O fantasma da Guerra Fria ainda ronda o mundo.


Em notícias divulgadas nesta semana os EUA desistiram da implantação de um escudo antimísseis na europa, mais precisamente na Polônia e República Tcheca que supostamente serviriam para prevenção contra supostos mísseis de longa distância iranianos.

Por outro lado, a Rússia também divulgou que desistiu de posicionar mísseis no enclave de Kaliningrado, território russo que fica entre a Polônia e a Lituânia já que havia cogitado esta possibilidade por sentir a sua soberania ameaçada caso o escudo norte americano fosse realmente instalado.

Segundo algumas fontes existe a possibilidade de haver um acordo secreto entre as duas maiores potências militares do mundo o que foi negado por ambas perante a imprensa mundial.

“Espero que vocês entendam nossa lógica. Se existirem radares e mísseis na Polônia e na República Checa, temos que fazer alguma coisa como resposta militar. Se não existirem radares e mísseis na Polônia e na República Checa, então não precisamos dar uma resposta”, disse Rogozin (Embaixador da Rússia na OTAN).

As relações entre a Rússia e a Otan chegaram a melhorar após o fim da Guerra Fria, mas ficaram estremecidas após o avanço da aliança sobre países do antigo bloco soviético e depois do conflito entre Rússia e Geórgia, no ano passado.

Também nesta sexta-feira, o primeiro-ministro russo, Vladimir Putin, elogiou a decisão dos Estados Unidos de cancelar a instalação de bases na Europa oriental, o que classificou como uma medida “correta e corajosa”.
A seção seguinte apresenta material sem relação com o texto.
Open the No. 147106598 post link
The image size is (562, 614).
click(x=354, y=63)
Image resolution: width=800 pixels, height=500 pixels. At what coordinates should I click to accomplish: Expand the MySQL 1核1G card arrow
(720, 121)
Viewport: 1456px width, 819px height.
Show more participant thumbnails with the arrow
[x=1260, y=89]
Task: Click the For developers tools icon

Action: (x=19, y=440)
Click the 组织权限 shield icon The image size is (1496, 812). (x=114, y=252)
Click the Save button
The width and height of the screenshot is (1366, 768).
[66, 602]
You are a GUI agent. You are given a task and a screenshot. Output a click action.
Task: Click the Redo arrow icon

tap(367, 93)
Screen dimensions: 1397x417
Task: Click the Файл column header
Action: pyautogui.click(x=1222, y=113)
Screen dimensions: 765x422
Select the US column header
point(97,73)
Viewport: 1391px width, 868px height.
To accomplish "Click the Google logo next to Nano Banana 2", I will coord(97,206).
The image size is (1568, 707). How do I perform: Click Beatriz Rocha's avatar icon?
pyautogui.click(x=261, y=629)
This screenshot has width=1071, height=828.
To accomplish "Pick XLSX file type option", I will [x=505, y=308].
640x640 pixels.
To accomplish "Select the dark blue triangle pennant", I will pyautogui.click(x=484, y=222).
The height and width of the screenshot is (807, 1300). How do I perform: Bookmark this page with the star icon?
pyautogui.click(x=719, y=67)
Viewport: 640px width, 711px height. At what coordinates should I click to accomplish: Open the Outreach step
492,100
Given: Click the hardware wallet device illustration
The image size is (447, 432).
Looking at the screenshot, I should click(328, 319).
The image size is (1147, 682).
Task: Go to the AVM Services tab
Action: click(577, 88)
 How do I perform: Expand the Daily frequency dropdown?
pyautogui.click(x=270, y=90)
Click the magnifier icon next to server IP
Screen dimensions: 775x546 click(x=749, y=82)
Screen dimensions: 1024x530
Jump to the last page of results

Enquanto isso na América Latina a Colômbia apóia a implantação de bases norte americanas com a desculpa de que seria para defesa contra o narcotráfico, o que é rebatido e visto com olhares de desconfiança por líderes nacionalistas como o presidente da Venezuela Hugo Chávez, Evo Moralez da Bolívia e Rafael Correa do Equador.

A Venezuela já faz anúncios de alianças militares inclusive com a Rússia a fim de manter a soberania nacional e se proteger no caso de uma investida militar dos norte americanos.

A América Latina corre o risco de assistir a uma grande militarização o que poderia levar a conflitos grandiosos e grandes destruições na região tudo apoiado pelos interesses das grandes potências, o que nos remete as várias décadas de Guerra Fria onde todos os continentes viviam em constante tensão e as potência buscavam apoiar guerras a fim de defender seus interesses.

Como podemos perceber a Guerra Fria terminou apenas nos livros de história já que o risco é constante principalmente devido a reconstrução da economia russa que passa a buscar novamente o seu espaço de potência econômica no mundo. Com um vasto território e uma densidade demográfica baixa os gastos públicos são baixos e as possibilidades de crescimento enormes na nova realidade de um mundo quase totalmente capitalista.

A China sua vizinha também é um país em grande expansão e segundo prognósticos também poderá ser alvo de atenção internacionais.

Com o mundo altamente militarizado e com alianças militares e políticas diferentes em áreas próximas podemos dizer que o risco de uma guerra de proporções gigantescas é grande.

O fantasma da Guerra Fria continua a vagar pelo mundo.